Open jpfeil opened 5 years ago
Thanks, Jacob! Will you please also add the following genes to the gene list?
aggregatedCancerGenes_2018-01-04_12.20.15PM.txt
Details on the gene list are here: https://github.com/UCSC-Treehouse/analysis-methods/blob/master/gene_lists/gene_list_readme.md
@e-t-k I want to run the updated pipeline on a few samples. Can you please copy these fastq files to /scratch/jpfeil/fusion? Thanks!
TH01_0122_S01 TH01_0129_S01 TH01_0132_S01
@jpfeil per discussion, TH34_1455_S01 fastqs have been copied to:
/scratch/ekephart/fusion/TH34_1455_S01
on razzmatazz.prism
I did not have permissions to write directly to your /scratch/jpfeil/fusion
dir.
So you may mv
my copy to your dir instead.
The latest version of the pipeline finds the TH34_1455_S01 EWSR1--PATZ1 fusion.

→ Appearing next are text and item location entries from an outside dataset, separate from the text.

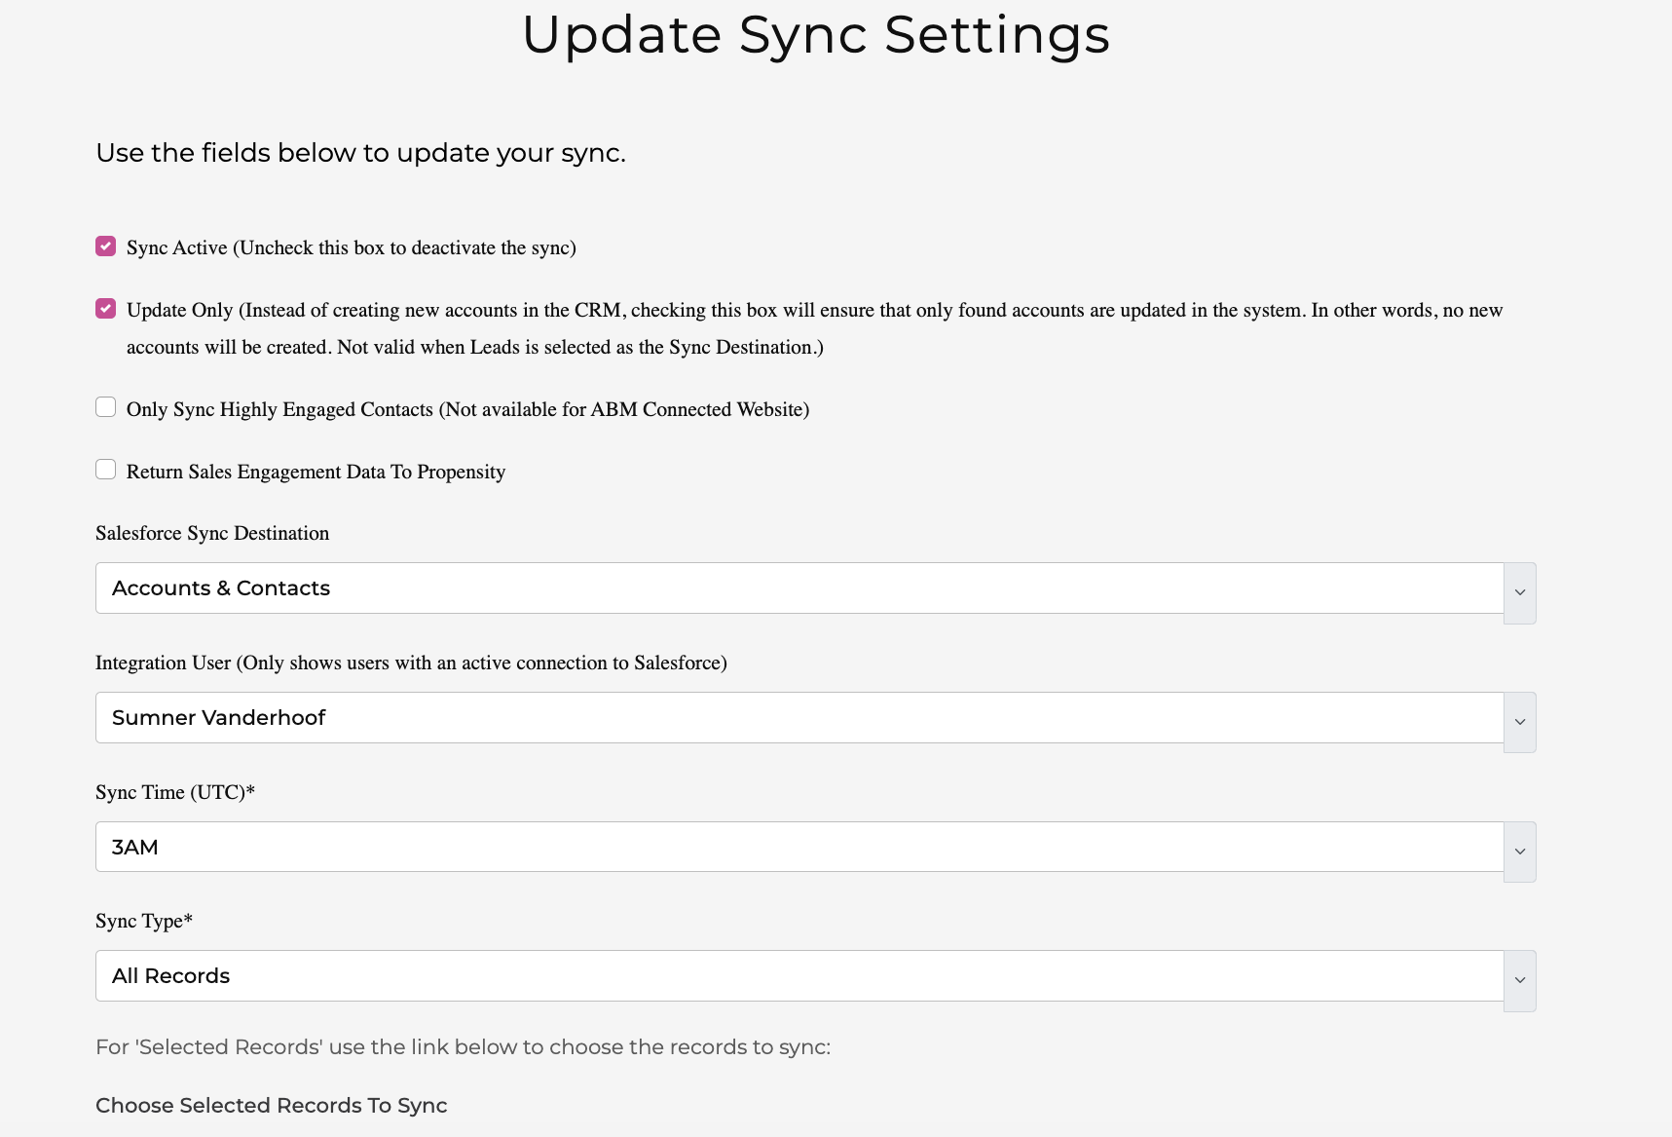1672x1137 pixels.
Task: Click the arrow on the 3AM selector
Action: [1518, 851]
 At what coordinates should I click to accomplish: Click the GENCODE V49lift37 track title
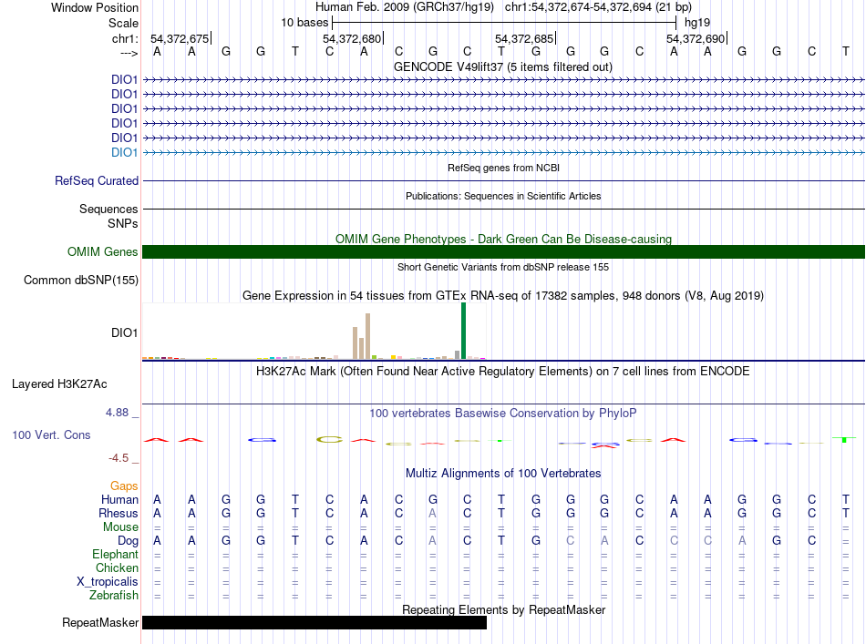[502, 66]

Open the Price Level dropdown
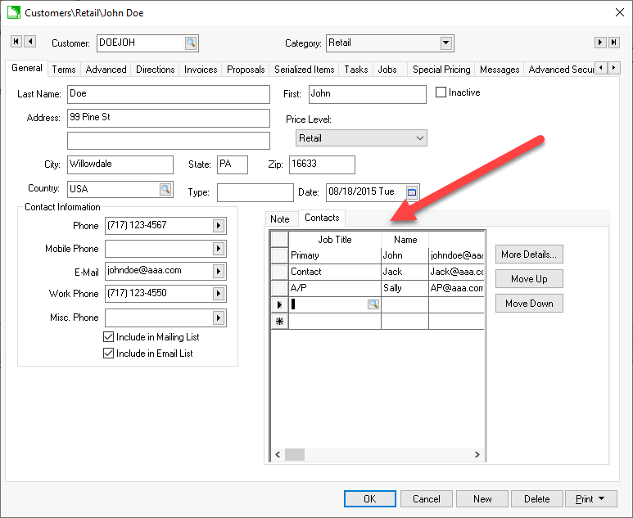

@e-t-k The digest for the latest version is sha256:9e5ce87104287205f3ece4773296b219c71974d48f1e0b92de2fc629168479a2
@jpfeil could you double-check that the SHA is correct? I don't see that https://hub.docker.com/r/ucsctreehouse/fusion has been updated recently; and I'm unable to pull the image by that sha:
$ docker run --rm ucsctreehouse/fusion@sha256:9e5ce87104287205f3ece4773296b219c71974d48f1e0b92de2fc629168479a2
Unable to find image 'ucsctreehouse/fusion@sha256:9e5ce87104287205f3ece4773296b219c71974d48f1e0b92de2fc629168479a2' locally
docker: Error response from daemon: manifest for ucsctreehouse/fusion@sha256:9e5ce87104287205f3ece4773296b219c71974d48f1e0b92de2fc629168479a2 not found.
See 'docker run --help'.
Sorry, @e-t-k I pushed to the wrong docker hub. Try this one:
docker run --rm ucsctreehouse/fusion@sha256:633adf491aac8c216df2855e47a2ffd55c9af6c5f646ae0944a4273f33caffe0
@jpfeil Thanks for the new SHA.
I've just done a test run on the pipelines' test FASTQs and it has errored out. The key line seems to be ERROR: didn't find at least 1000 BAM records properly ordered along a single scaffold. at /opt/trinityrnaseq-Trinity-v2.4.0/util/support_scripts/ensure_coord_sorted_sam.pl
and full log: fusion-log-error.txt
Note that previously, these test files didn't have any fusions that passed the gene list, so FusionInspector was skipped entirely.
Is this something I can resolve in the fab wrapper, or do you need to add a check to the script? And let me know if you need access to any of the intermediate files.
Thanks, @e-t-k are you using the --run-fusion-inspector flag? Try removing it.
@jpfeil Yes, I am using --run_fusion_inspector. But if I remove it from the pipelines Makefile, then we won't get FusionInspector results at all for any sample; are those actually not important for you?
Some more info:
The test sample has 1 fusion in star-fusion.fusion_candidates.final.in_genelist.abridged
, BRD4--RFX1
Docker run command:
docker run --rm \
-v $(shell pwd)/outputs:/data/outputs \
-v $(shell pwd)/samples:/data/samples \
-v $(shell pwd)/references:/data/references \
ucsctreehouse/fusion@sha256:633adf491aac8c216df2855e47a2ffd55c9af6c5f646ae0944a4273f33caffe0 \
--left_fq $(R1) \
--right_fq $(R2) \
--output_dir outputs/fusions \
--CPU `nproc` \
--genome_lib_dir references/STARFusion-GRCh38gencode23 \
--run_fusion_inspector
@jpfeil After some thought, here's my proposal. What do you think of:
--clean
arg so that we only get whatever whitelisted output has been created and all the intermediate output is removed.The downside of this is that if star or FusionInspector fail for a "legitimate" reason, it will be less obvious and will be more effort to debug; but I haven't seen much evidence of that happening in all the samples we've run previously.
@e-t-k I think it's cleaner if the fusion pipeline fails gracefully instead of blowing up. I'll modify the code to write the error message to a log file.
@jpfeil Perfect; that way it will be continue to be obvious if it does blow up. So just let me know whenever you have the new SHA and I'll take it from there :-)
@e-t-k I'm not able to reproduce the error, but I added code to save an error log instead of raising the error. Let me know if this version causes the same problem:
sha256:827aa24b9e3711d56544c9df11dc990c4cf9cd7fca7bd84cca481c0463ea7434
The pipeline filters genes were one of the genes is not in the gene-list. This may miss some fusions of interest.